I've lost sudo access and I don't really understand why

[Ralf Mardorf]

On Thu, 19 Mar 2020 15:29:40 +1100, Karl Auer wrote:
>That said, it's important that you keep opinion and fact distinct,
>otherwise less-experienced people on this list might mistake your
>opinions for fact.
>
>Using sudo with a disabled root account are IMHO good security
>practice. It is wrong of you to present your differing opinion as fact.
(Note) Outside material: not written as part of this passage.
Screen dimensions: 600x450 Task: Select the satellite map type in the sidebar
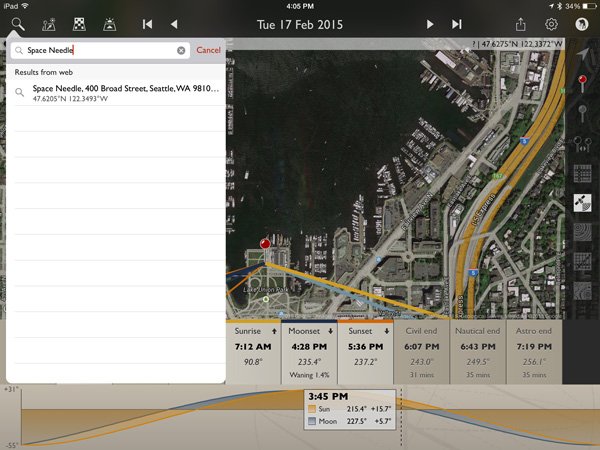click(x=582, y=202)
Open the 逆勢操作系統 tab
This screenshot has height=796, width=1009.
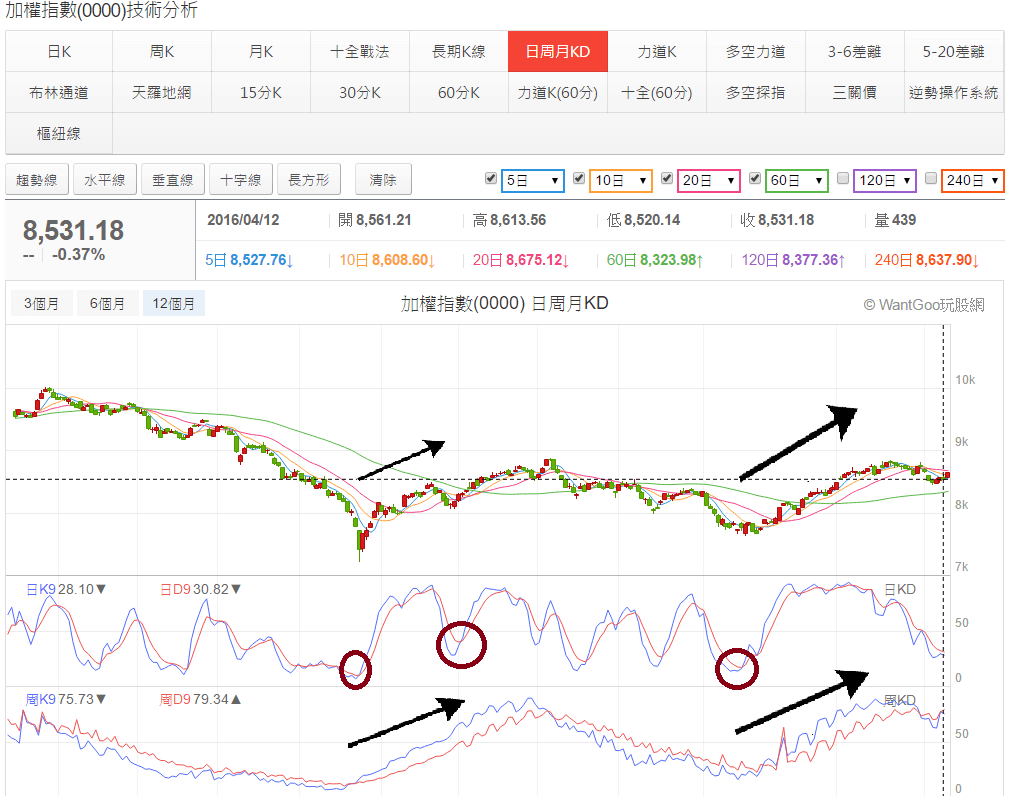(x=953, y=93)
An install with or without an enabled root account suffers from the same
security risks regarding compromise of an account by hackers. The
original reason for disabling the root account was to provide better
security for those who came from another operating system, not
understanding the root account, thus might mistakes as e.g. starting a
graphical session as root or keeping a root terminal opened. However,
suppressing a root login by the display manager's greeter doesn't
require to disable the root account, it's possible to disable this even
with an enabled root account. A opened root terminal that is idle for
some time could automatically be closed. It all depends on a few
(default) settings. In the same way such settings could make an install
with an enabled root account as secure as with a disabled root account,
an install without an enabled root account could suffer from settings
that makes it really insecure, by allowing to use of sudo without a
password request.

FWIW even with an enabled root account sudo can still be used. Enabling
the root account does not mean that sudo has to be removed, so nobody
does lose sudo security policy features for different users. Those
security policy features don't get lost or even become less secure when
enabling the root account.

I don't claim that sudo is useless, just disabling the root account is
not required to fully benefit from sudo features.